Single gender education is powerful, particularly during the middle school years. The most impactful schools are the ones that have an established single gender culture. Girls’ schools create a culture of achievement in which academic progress is of great importance, and the discovery and development of a girls individual potential is paramount. “Time in the classroom is spent learning. Girls’ schools are a place where girls take center stage. And we think that is where they belong. Simply put, girls’ schools teach girls that there is enormous potential and power in being a girl. By subtracting boys an all-girls’ education adds opportunities. At a girls’ school, a girl occupies every role: every part in the play and every position on every team. Not only does she have a wealth of avenues for self-exploration and development: she also has a wealth of peer role models.” National Coalition of Girls’ Schools
There are countless opportunities for our students to participate in varied activities. Whether it is during the wildly popular Hanger Hall Olympics, the re-enactment of Cyrano, or the testing of STEM fair subjects for experiments, it is obvious that girls are occupying each and every role from leading discussions, to leading teams, to creating strategies for success both inside the classroom and within their teams. They are leaders and participants. There is growing research on brain development in boys and girls and about the ways they learn. Our teachers at Hanger Hall are experienced at teaching in an all-girls culture. Cumulatively our teachers bring more than 150 years of teaching girls ranging in tenure from one year all the way up to 20 years! Additionally, professional development opportunities are available specifically for teachers in single-gender schools. As an example, our math teacher, Kizzi Danh earned her advanced STEM certification through the National Coalition of Girls’ Schools in partnership with the Online Girls’ School. Beyond the academics, our teachers are experienced in the emotional and social development of the girls. Twenty years of teaching 200+ middle school girls positions Hanger Hall as being skillful and very knowledgeable about what to expect in each grade and how to best use those situations as learning opportunities for the girls to develop their own set of skills.

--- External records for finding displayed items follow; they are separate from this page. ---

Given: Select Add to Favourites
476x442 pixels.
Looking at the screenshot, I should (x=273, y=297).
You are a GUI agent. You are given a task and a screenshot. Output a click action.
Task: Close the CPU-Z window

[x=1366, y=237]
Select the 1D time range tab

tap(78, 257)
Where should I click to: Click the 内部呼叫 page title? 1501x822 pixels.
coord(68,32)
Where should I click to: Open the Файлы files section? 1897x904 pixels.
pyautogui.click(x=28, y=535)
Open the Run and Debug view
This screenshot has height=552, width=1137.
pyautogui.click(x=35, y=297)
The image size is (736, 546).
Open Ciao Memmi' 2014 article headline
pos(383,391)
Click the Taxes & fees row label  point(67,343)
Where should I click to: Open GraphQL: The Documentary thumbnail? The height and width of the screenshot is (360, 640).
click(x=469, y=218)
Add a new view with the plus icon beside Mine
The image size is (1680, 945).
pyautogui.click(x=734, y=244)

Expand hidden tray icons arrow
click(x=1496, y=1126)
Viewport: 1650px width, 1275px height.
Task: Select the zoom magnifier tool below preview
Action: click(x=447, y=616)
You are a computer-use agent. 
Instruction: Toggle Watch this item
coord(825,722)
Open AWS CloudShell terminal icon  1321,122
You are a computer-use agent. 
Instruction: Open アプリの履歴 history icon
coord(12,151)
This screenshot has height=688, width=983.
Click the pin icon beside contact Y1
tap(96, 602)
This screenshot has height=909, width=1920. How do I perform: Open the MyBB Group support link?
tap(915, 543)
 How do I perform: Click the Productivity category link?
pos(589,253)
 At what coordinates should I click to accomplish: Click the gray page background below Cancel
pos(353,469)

The best, most effective, girls’ schools are the ones created specifically for the sole purpose of educating girls in the living and learning skills necessary to succeed in school and in life. These schools were created with girls in the forefront, and with girls occupying each and every role. These girls are taught by 21st century role models well-versed in the philosophy of how girls learn best, and the passion to bring that to the girls.
“In the end, girls’ schools should not be judged by the absence of boys, but rather by the presence—the self-assurance, poise, and deering-do—of the girls themselves.” –National Coalition of Girls Schools. While there is a designated Day of the Girl around the world, at Hanger Hall each and every day is Day of the Girl!
The National Coalition of Girls Schools (NCGS) offers these benefits of attending an all-girls school:
- Nearly 100% of girls’ school grads go on to college.
- Three times as many alumnae of single-sex schools plan to become engineers.
- Girls’ school students spend more hours a week doing homework, attending study groups, tutoring others, and working with their teachers than co-ed school students.
- In a single-sex school, a girl can comprehend her value and her capabilities in ways that have nothing to do with how she looks or whom she dates. Not only is she not in a bubble, she’s utterly free to do anything and everything she wants. She can experiment and explore, trying out new things and trying on new identities.
- At a girls’ school, a girl occupies every role. She has a wealth of avenues for self-exploration and development and a school full of peer role models.
- While girls’ schools may succeed in drawing out the socially underdeveloped, they tend to attract the girl who is a misfit of another kind: one who is bold, socially independent, and smart as can be. She is untroubled by and indeed thrives in a single-sex environment. In her close-knit community, her individuality is nurtured and fed. As a result, a girl becomes more and more comfortable making her own decisions and determining the course of her own life. She becomes accustomed to speaking up and, more importantly, being heard.